Ms. Paris and the Democrats hope to repeat the strategy that won their party control of the House in 2018, driving up their margins among suburban women in swing districts.

They have some reason for optimism: Four years ago, Mr. Trump won Ohio by eight percentage points. Now, polling shows a tied race. Still, Ohio may remain out of reach for Democrats this year. The 2018 strategy was far less succesful there than elsewhere in the Midwest, and the popular incumbent Senator Sherrod Brown was the only Democrat to win statewide. The perennial swing state has trended Republican recently, and plenty of female voters still support the president.

I’ve heard people say, ‘How can you vote for Trump when you’re a woman and the things he says about women?’” said Rachel Antonelli, 35, a banker in Delaware, Ohio, who is pregnant with her second child and plans to vote for Mr.
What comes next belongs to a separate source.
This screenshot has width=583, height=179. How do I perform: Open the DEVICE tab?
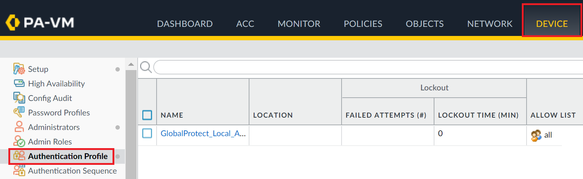(x=552, y=24)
Trump. “Personally, what I care about is that he gets things done for the country.”

Since the summer of racial justice protests and unrest around the country, Republicans have tried to woo back white suburban women with a focus on “law and order,” stoking racial fears and depicting the increasingly diverse suburbs as the sole province of white, affluent families. According to William Frey, a demographer at the Brookings Institution, white people made up 77 percent of the population in inner-ring suburbs in 1990; today they are 58 percent, he said.

The women in Columbus, who are all white, described the killing of George Floyd as a seminal event in their political awakenings, one that drew attention to issues of racism and police violence beyond their personal purview.

I’m not going to lie and say, like, in February, I was worried about racism in America,” said Ms. Rabinovitch, who has a 4-year-old son. “Like, I wasn’t.”